Multiple-choice questions hit binomial random variables from several angles. You might read a simulation table (say, 800 repetitions of a binomial setting with n = 20 and p = 0.25) and estimate a probability from the relative frequencies, or critique a simulation design, like whether 'generated value ≤ 0.7 means success' correctly models p = 0.7. Other stems ask you to compute the mean and standard deviation of a transformed variable like Y = 2X - 10, which combines binomial parameters with the linear transformation rules from earlier in Unit 4. On FRQs, the classic moves are checking the binomial conditions (BINS), calculating a probability like P(X ≥ 3) using the formula or complement rule, and interpreting μ = np in context with units. A bare number with no context loses points, so always say something like 'on average, about 8 of the 20 customers would choose the new flavor.'
Both involve independent two-outcome trials with the same success probability p, which is why they get mixed up. The difference is what's fixed and what's counted. A binomial random variable has a fixed number of trials n and counts how many successes occur (possible values 0 to n). A geometric random variable has no fixed n; it counts which trial produces the first success (possible values 1, 2, 3, ... with no upper limit). Quick test: if the problem says 'until' or 'first,' think geometric. If it gives you a set number of trials, think binomial.
A binomial random variable counts the number of successes in n independent trials that each have the same success probability p and only two possible outcomes.
Check the BINS conditions before using the binomial model: Binary outcomes, Independent trials, fixed Number of trials, and Same probability of success.
The probability of exactly x successes is P(X = x) = (n choose x) · pˣ(1-p)ⁿ⁻ˣ, the binomial probability function.
The mean of a binomial random variable is μ = np and the standard deviation is σ = √(np(1-p)), and both must be interpreted in context on FRQs.
Binomial counts successes in a fixed number of trials, while geometric counts the trial number of the first success; the words 'until' or 'first' signal geometric.
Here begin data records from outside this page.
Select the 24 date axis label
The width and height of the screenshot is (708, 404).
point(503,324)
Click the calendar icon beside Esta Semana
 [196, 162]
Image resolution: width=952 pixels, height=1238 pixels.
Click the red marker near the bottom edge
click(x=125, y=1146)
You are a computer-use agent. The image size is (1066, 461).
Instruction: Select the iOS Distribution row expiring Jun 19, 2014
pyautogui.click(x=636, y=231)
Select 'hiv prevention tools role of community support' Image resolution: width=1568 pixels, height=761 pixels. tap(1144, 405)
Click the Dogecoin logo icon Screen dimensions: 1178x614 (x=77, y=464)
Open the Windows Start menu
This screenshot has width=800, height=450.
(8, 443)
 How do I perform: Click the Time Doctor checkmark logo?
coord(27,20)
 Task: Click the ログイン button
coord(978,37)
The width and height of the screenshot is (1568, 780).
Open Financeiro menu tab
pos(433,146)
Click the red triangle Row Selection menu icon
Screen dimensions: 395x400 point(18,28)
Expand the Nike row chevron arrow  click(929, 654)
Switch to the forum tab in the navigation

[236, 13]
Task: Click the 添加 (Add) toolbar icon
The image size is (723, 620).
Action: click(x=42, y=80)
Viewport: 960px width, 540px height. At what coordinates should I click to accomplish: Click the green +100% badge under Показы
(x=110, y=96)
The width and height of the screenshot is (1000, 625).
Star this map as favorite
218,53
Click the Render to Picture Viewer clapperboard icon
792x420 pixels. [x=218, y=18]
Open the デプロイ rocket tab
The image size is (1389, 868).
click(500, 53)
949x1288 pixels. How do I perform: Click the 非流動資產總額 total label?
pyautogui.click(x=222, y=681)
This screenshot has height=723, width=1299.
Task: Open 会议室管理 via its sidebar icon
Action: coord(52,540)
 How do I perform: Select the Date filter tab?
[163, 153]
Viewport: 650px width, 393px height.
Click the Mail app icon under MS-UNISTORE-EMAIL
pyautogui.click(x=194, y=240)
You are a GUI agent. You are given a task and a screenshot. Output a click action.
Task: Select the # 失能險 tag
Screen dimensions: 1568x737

You can estimate binomial probabilities with a simulation, where the relative frequency of an outcome across many repetitions approximates its true probability.
It's a random variable X that counts the number of successes in n independent trials, where each trial has two outcomes and the same success probability p. For example, the number of heads in 20 coin flips is binomial with n = 20 and p = 0.5.
Binomial fixes the number of trials and counts successes (values 0 through n). Geometric counts which trial gives the first success, so it has no upper limit. Their formulas differ too: binomial means are np, while geometric means are 1/p.
Yes, independence is one of the required conditions. When you sample without replacement, trials aren't truly independent, but the 10% condition (sample less than 10% of the population) lets you treat them as approximately independent and still use the binomial model.
The mean is μ = np and the standard deviation is σ = √(np(1-p)). So for X ~ Bin(20, 0.4), the mean is 8 successes and the standard deviation is √(20 · 0.4 · 0.6) ≈ 2.19 successes.
Yes, and the AP exam tests this directly (it's learning objective 4.10.A). Run many repetitions with a random number generator, then use the relative frequency of an outcome as your probability estimate. If P(X = 6) came up in 110 of 500 trials, your estimate is 0.22.